# GIVEN PASSAGE

History, I learned today, is a lot like pornography – you know it when you see it.
Even if you just see it on TV.
The whole world watched today as Iraqis and American Marines lynched and toppled the most prominent of Baghdad's many giant Saddam Hussein statues.
It symbolized so much. The Iraqis couldn't do it by themselves; they needed help from foreign troops and their machines. The Giant Saddam didn't fall down all at once. And there was fighting just a few miles away.
But the live televised fall of that massive statue will be The Image.
It may not yet be entirely clear whether The Image marked the fall of Baghdad, the vanquishing of Saddam or something far more complicated.
It doesn't much matter. It is indelible.
There may be much more fighting ahead. Saddam may join the ranks of Osama bin Laden and Eric Rudolph as an uncatchable villain. Or it could all be over by the weekend.

# RECORDS SHOWN
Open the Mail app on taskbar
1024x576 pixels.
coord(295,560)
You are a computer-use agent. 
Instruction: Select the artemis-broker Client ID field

# TASK TO COMPLETE
In the passage about the toppled Saddam Hussein statue, which two people does it say Saddam may join as uncatchable villains?

# FINAL RESULT
Osama bin Laden and Eric Rudolph.